Magnets and Electromagnets

Background:

Electromagnets are a part of our everyday lives. They are useful because they act like magnets when the current is on and lose their magnetism when the current is off. Some electromagnets we use everyday are in school bells, telephones, automatic doors and tape recorders. Scientists at Jefferson Lab use electromagnets to focus and steer the electron beam around the accelerator and to help guide and measure the charged particles resulting from their experiments.

Objectives:

In this activity students will:

- work in teams

- build an electromagnet with 25 turns of wire

- test the 25-turn electromagnet's strength at 4 different voltages by using it to pick up paperclips

- build an electromagnet with 50 turns of wire

- test the 50-turn electromagnet's strength at 4 different voltages by using it to pick up paperclips

- record data

- use addition and division to calculate the average number of paperclips each electromagnet lifted at each voltage

- create a line graph to depict each electromagnet's strength

Minimum Materials Needed for Each Student Group:

- A large iron nail ~16 centimeters (~6 inches) long

- 3 meters (~10 feet) of No. 22 insulated, stranded copper wire

- Four 1.5 volt batteries (D cells)

- A battery holder to hold the four batteries

- 100 metal paper clips

- A small container to hold the paper clips

Optional Materials:

- Alligator clips

- A soldering iron and solder

- Small screws and nuts

- Voltage labels

- Thick, strong tape

Materials for Magnets and Electromagnets

Pre-Activity Preparations:

The Wire

1. Strip a few centimeters of insulation off of each end of the wire.

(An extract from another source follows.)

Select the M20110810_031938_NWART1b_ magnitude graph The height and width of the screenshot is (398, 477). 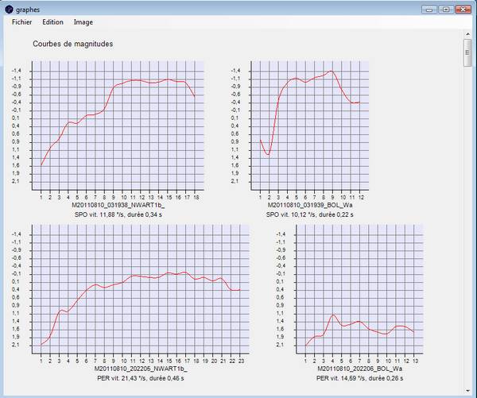point(118,126)
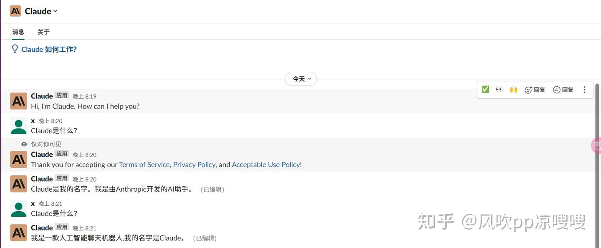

2. Attach an alligator clip to one end of the wire.

3. Bend the exposed wire on the remaining end of the wire into a "U" shape. Twist the wire together and apply some solder to keep the wire from unraveling.

The Battery Holder

We modified our battery holder to make it easier to apply different voltages. If your battery holder is of a different type, these modifications may not be possible.

1. Remove all wires that came attached to the battery holder.

2. There is a hole at the positive end of the battery holder. Take a small screw and place it through this hole so that the screw's head is inside the battery pack. Secure the screw in place with a nut. Make certain that the nut does not completely cover the screw since the alligator clip will be attached here.

3. There are other holes in the battery pack that correspond to the negative terminals of each battery. Place small screws in each of these holes so that the screw's heads are on the outside the battery pack. Secure the screws in place with nuts. The screws should be as short as possible so that they don't unnecessarily interfere with the placement of the batteries.

4. Label the screws so that the students will be able to tell what voltage the electromagnet is using.

The Nail

1. Wrap some tape around the point of the nail to prevent the students from making creative designs on the table tops.